EXTRAIT DU TEXTE -
----
• 30 juin et 1er juillet 1915

    30 juin et 1er juillet 1915

    [30 juin] Lettre de Charlot :

    « Le 28 juin 15

    Cher monsieur Paul

    Je reçois de vos nouvelles de plus en plus rarement[1]. Je suis toujours dans la 1ère Cie. Hier j’ai vu le lieutenant Gérardin et nous avons parlé ensemble, je ne sais pas encore quand je vais y aller. Je vous écrirai aussitôt. Je suis toujours en bonne santé et j’espère que ma lettre vous trouve de même. Votre sœur m’a envoyé un petit colis, mais je ne l’ai pas reçu. Ah ! un colis avec du tabac dedans, c’est le rêve. On va pouvoir faire marcher la pipe. Je vous écrirai plus longuement demain, car aujourd’hui le travail presse.

     

    tabac

    Fumeurs de l'arrière économisez le tabac... : [affiche] / [Andrée Menard].- BNF, ENT DO-1 (MENARD,Andrée)-FT6

     

    Embrassez bien madame Legendre, bien le bonjour à Robert. Ah ! J’oubliais ! J’ai fait couper ma moustache, mais Marthe n’est plus là pour étrenner ma barbe.
----
CONTENU DES DONNÉES -
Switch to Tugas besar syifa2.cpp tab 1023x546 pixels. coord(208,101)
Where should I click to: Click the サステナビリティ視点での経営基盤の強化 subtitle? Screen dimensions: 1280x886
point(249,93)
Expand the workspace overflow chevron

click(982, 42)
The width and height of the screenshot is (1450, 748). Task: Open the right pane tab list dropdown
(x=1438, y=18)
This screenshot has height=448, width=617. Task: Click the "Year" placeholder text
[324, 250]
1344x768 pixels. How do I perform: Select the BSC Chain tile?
----
ÉNONCÉ -
Pouvez-vous recopier mot pour mot le passage de la lettre de Charlot compris entre « Fumeurs de l'arrière » et « étrenner ma barbe. », ces deux passages inclus ? Les lignes ci-dessus proviennent d'une autre source.

RÉSULTAT -
Fumeurs de l'arrière économisez le tabac... : [affiche] / [Andrée Menard].- BNF, ENT DO-1 (MENARD,Andrée)-FT6

     

    Embrassez bien madame Legendre, bien le bonjour à Robert. Ah ! J’oubliais ! J’ai fait couper ma moustache, mais Marthe n’est plus là pour étrenner ma barbe.